--- VOTRE TRAVAIL ---
1. D'après le texte sur l'empathie, dans quels rapports l'empathie s'exerce-t-elle ?
2. Recopiez le passage du texte sur l'empathie qui s'ouvre sur les mots contenant « L’empathie désigne notre » et se clôt sur « humain ou humaine. ».

L’empathie désigne notre capacité à ressentir ce que ressent autrui, à accéder émotionnellement à la souffrance d’autrui. Elle représente une forme de compréhension par laquelle la communauté des êtres humains accède à ce qui fonde son humanité. Etre en mesure de comprendre émotionnellement autrui, c’est aussi valider l’humanité qui est idéalement en nous. Ainsi disons-nous de quelqu’un qui manifeste cette compréhension émotionnelle, qu’il est ou qu’elle est humain ou humaine.
Il faut donc rechercher l’empathie dans la relation que nous avons vis-à-vis d’autrui. L’empathie s’exerce dans les rapports d’altérité. Cette disposition est davantage une disposition de cœur qu’une disposition d’esprit. Elle suppose la mise en œuvre de la sensibilité à l’égard d’autrui, sensibilité qui devient un véritable instrument de mesure. Nous prenons la mesure du bien-être d’autrui en nous posant émotionnellement la question de son état, en nous souciant de lui et cette forme de souci là nous remplit d’humanité et confirme notre humanité.

--- DONNÉES BRUTES ---

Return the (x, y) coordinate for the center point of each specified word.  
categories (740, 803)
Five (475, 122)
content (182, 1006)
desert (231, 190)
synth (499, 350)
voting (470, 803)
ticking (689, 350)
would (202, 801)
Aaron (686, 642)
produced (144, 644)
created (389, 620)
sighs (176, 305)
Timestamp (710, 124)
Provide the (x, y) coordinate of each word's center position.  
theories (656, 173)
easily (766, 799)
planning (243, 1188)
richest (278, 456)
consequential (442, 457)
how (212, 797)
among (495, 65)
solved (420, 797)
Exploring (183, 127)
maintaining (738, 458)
...
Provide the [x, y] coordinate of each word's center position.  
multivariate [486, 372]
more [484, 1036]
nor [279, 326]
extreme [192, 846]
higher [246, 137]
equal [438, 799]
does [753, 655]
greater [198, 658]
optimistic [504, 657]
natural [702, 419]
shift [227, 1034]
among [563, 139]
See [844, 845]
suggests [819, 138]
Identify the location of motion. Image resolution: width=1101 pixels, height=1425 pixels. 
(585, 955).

--- RÉPONSES PAR CONSIGNE ---
1. Dans les rapports d'altérité.

2.
L’empathie désigne notre capacité à ressentir ce que ressent autrui, à accéder émotionnellement à la souffrance d’autrui. Elle représente une forme de compréhension par laquelle la communauté des êtres humains accède à ce qui fonde son humanité. Etre en mesure de comprendre émotionnellement autrui, c’est aussi valider l’humanité qui est idéalement en nous. Ainsi disons-nous de quelqu’un qui manifeste cette compréhension émotionnelle, qu’il est ou qu’elle est humain ou humaine.